Tell me how many lines of the entries below include the string "agent", and give only the number.

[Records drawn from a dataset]
************

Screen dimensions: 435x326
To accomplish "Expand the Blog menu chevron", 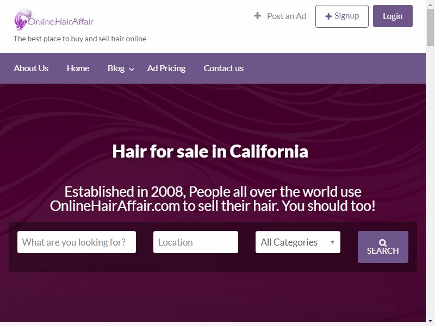I will [132, 70].
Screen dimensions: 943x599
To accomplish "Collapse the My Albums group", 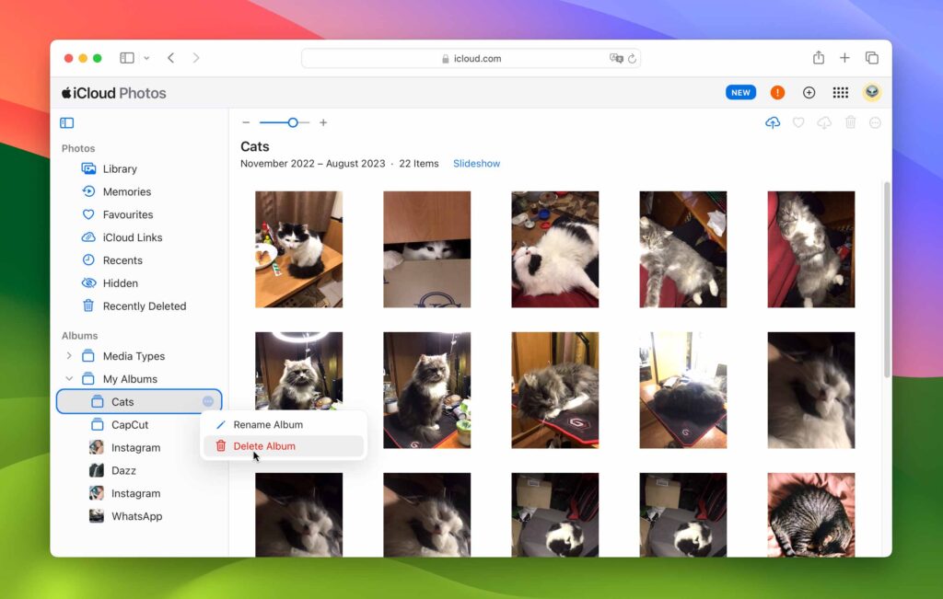I will click(69, 378).
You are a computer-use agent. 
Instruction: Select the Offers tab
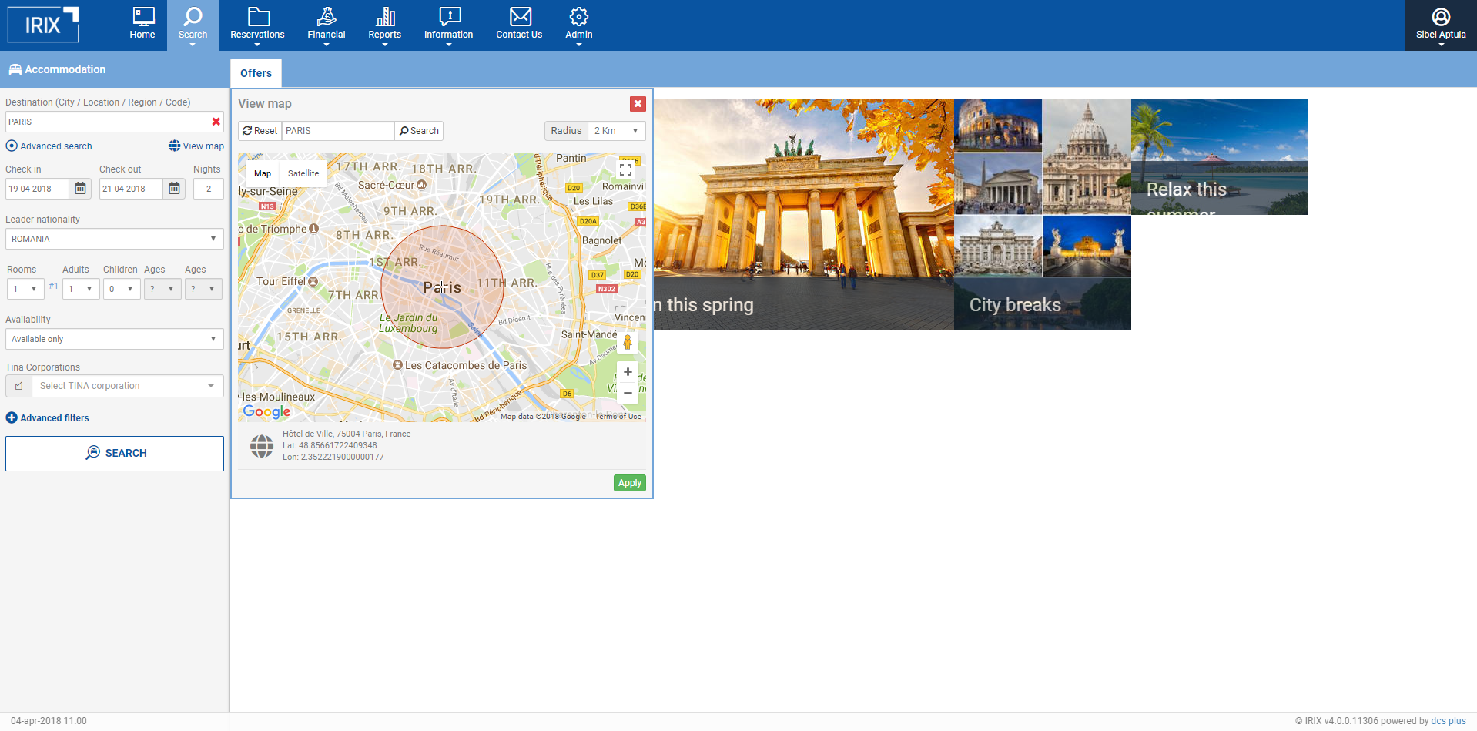click(x=256, y=73)
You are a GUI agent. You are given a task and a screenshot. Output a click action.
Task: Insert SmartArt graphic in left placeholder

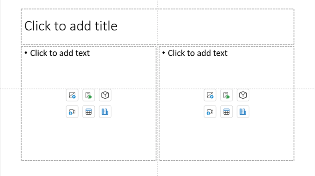tap(89, 95)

************

• YOUR SOLUTION: 2